Here, the trial court characterized defendant’s retirement accounts as marital
property and divided them as such. This was in line with the more favorable method of
distribution of retirement assets. "[C]haracterizing any payment as a property distribution rather
than [spousal support] . . . entitle[s] the nonpension-holding spouse to receive the assets due him
or her regardless of remarriage or death." Keen, supra at 317.
This method achieves an
"equitable distribution of the marital estate . . . regardless of such events as death and
remarriage." Id. The trial court did not err in distributing the retirement assets through the
property division.
Defendant next argues that the trial court erred in failing to find that his current expenses
included paying for his adult daughter’s college loans.

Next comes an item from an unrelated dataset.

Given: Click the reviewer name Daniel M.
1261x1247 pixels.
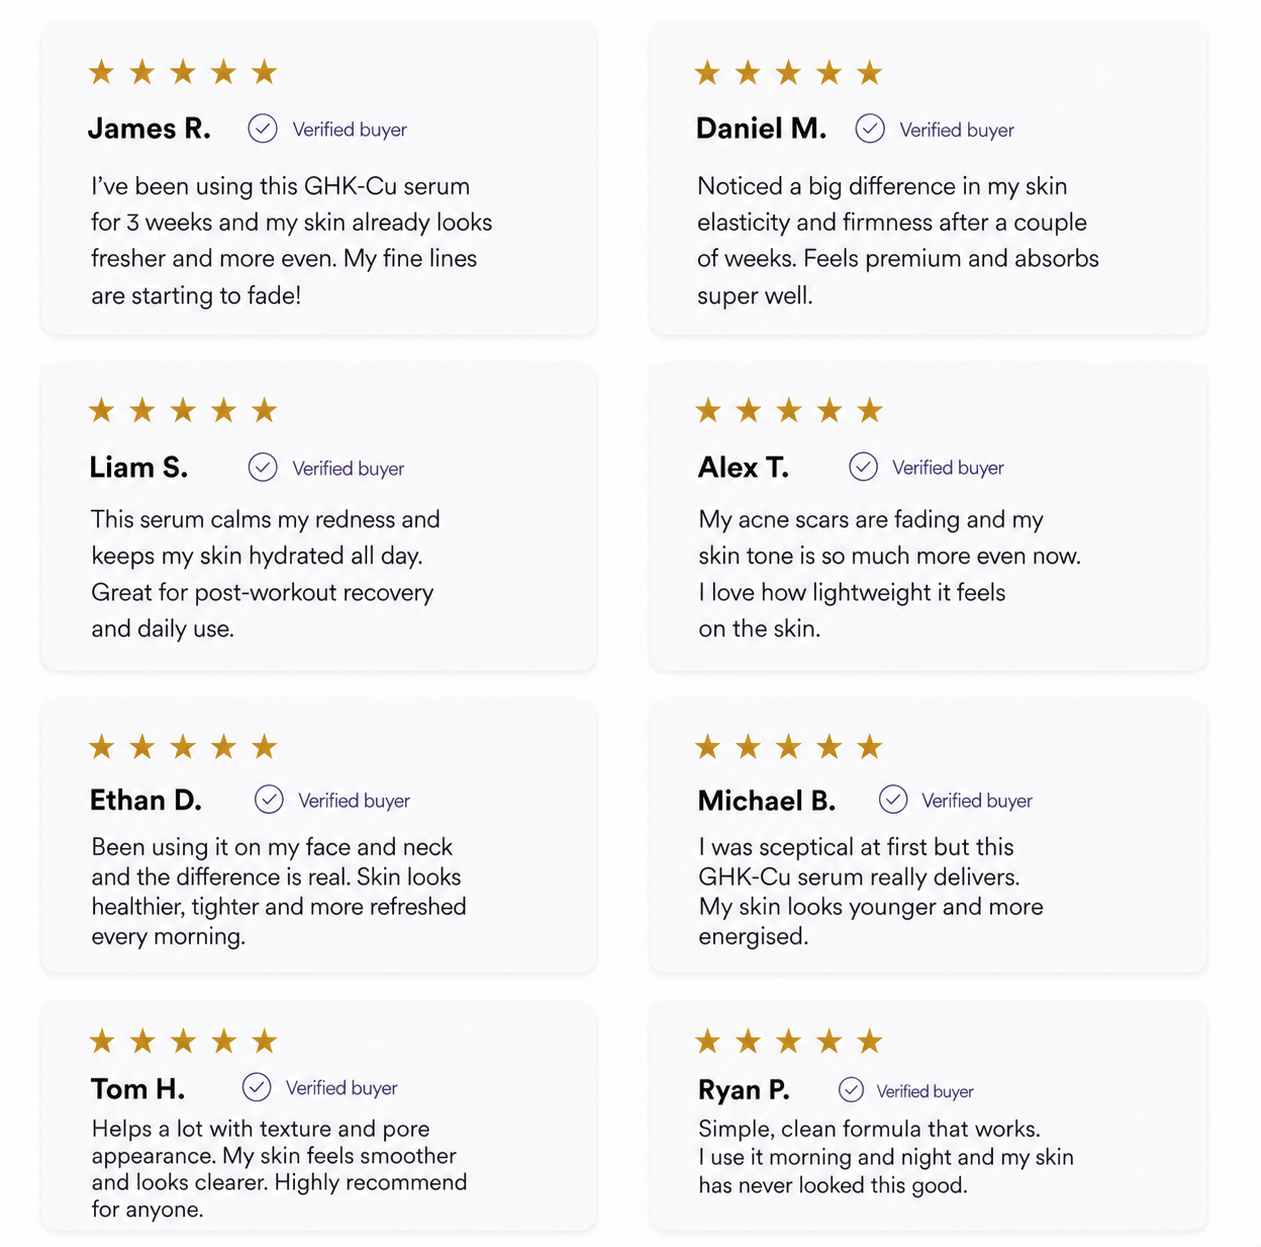Looking at the screenshot, I should coord(762,129).
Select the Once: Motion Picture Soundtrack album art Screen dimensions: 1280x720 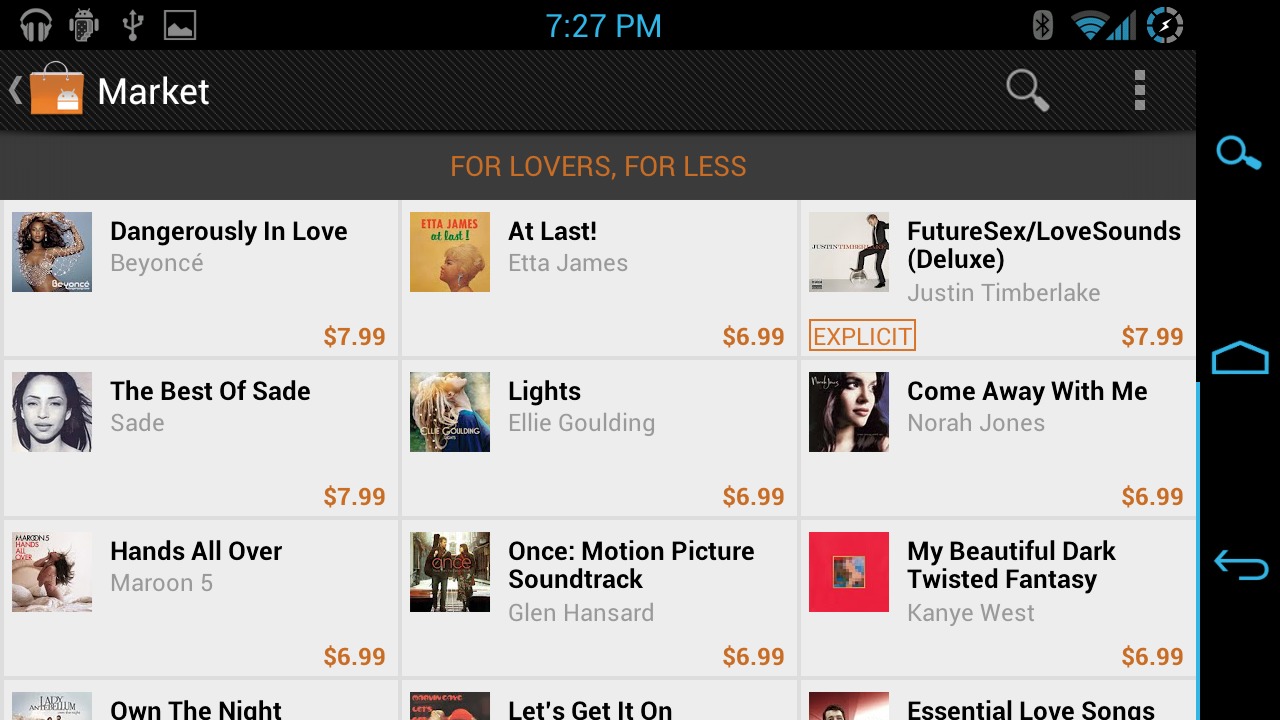pyautogui.click(x=450, y=572)
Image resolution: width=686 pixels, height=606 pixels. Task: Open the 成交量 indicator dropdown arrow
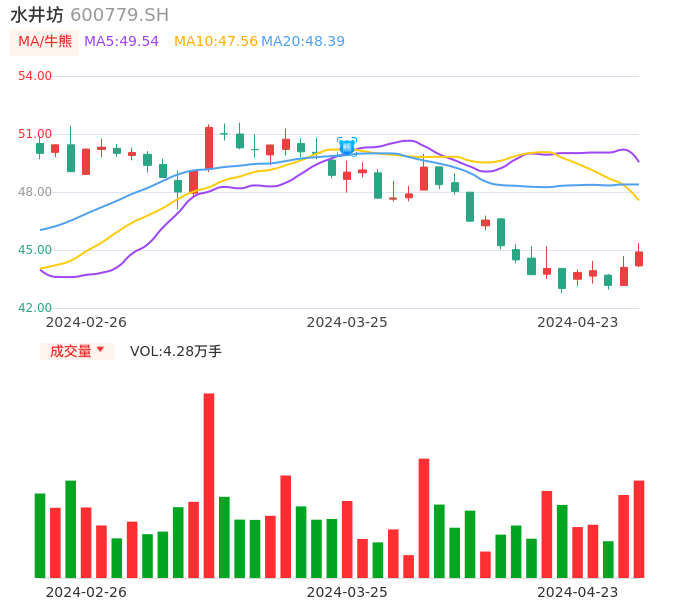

The record reveals that the trial court
recognized that more than $400 of defendant’s monthly expenses was for the parties’ adult
children, but it noted that defendant voluntarily assumed those expenses.
Defendant testified that he was paying $300 a month on his adult daughter’s three college
loans, two of which he had co-signed.2 Defendant argues on appeal that, because he cosigned
the loans and because his daughter is not making payments on them, he has a legal obligation to
do so.
However, defendant did not advance this argument at trial or offer any proof that his
daughter was delinquent; therefore, the trial court did not clearly err in determining that
defendant’s payments were voluntary and in accordingly declining to consider those expenses
when calculating spousal support. See, generally, Lesko v Lesko, 184 Mich App 395, 405; 457
NW2d 695 (1990), rejected in part on other grounds by Booth v Booth, 194 Mich App 284, 290-
291 (1992).
Finally, defendant argues that the trial court erred in failing to consider that plaintiff was
living with her mother, thereby reducing her expenses. The record reveals that the trial court was
2 Plaintiff disputed that defendant had co-signed the loans.